Look through the entries for the line containing "This screenshot has height=1499, width=1860.". Then output that line and every line after it, exactly, to the end.

→ **Data**:
BEGIN
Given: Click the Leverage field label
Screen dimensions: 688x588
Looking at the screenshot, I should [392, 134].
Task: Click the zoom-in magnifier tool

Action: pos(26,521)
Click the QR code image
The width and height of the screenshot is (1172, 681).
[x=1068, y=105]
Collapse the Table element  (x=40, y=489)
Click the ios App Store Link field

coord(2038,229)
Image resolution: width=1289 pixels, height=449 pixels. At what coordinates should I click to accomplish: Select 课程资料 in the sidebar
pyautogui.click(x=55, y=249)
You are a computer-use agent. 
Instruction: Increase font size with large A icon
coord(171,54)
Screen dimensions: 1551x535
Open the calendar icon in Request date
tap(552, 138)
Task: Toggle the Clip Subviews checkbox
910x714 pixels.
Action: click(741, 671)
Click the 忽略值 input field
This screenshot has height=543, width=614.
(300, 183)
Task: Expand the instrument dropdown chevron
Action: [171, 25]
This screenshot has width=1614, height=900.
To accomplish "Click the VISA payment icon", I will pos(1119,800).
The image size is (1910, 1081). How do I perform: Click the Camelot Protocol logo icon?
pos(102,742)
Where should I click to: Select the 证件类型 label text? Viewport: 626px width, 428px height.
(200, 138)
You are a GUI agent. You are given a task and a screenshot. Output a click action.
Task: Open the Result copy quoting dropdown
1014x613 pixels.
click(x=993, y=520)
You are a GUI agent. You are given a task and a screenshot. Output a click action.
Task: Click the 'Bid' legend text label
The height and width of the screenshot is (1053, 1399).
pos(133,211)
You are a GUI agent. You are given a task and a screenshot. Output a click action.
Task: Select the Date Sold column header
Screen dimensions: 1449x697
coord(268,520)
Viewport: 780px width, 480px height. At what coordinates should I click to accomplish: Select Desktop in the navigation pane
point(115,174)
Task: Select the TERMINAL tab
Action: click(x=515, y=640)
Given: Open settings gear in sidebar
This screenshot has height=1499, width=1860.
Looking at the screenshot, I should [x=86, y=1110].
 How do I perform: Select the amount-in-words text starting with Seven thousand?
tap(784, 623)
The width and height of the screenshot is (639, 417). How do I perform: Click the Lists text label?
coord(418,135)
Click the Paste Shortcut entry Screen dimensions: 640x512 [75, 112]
END
→ **Answer**:
This screenshot has height=1499, width=1860.
Looking at the screenshot, I should [x=86, y=1110].
 How do I perform: Select the amount-in-words text starting with Seven thousand?
tap(784, 623)
The width and height of the screenshot is (639, 417). How do I perform: Click the Lists text label?
coord(418,135)
Click the Paste Shortcut entry Screen dimensions: 640x512 [75, 112]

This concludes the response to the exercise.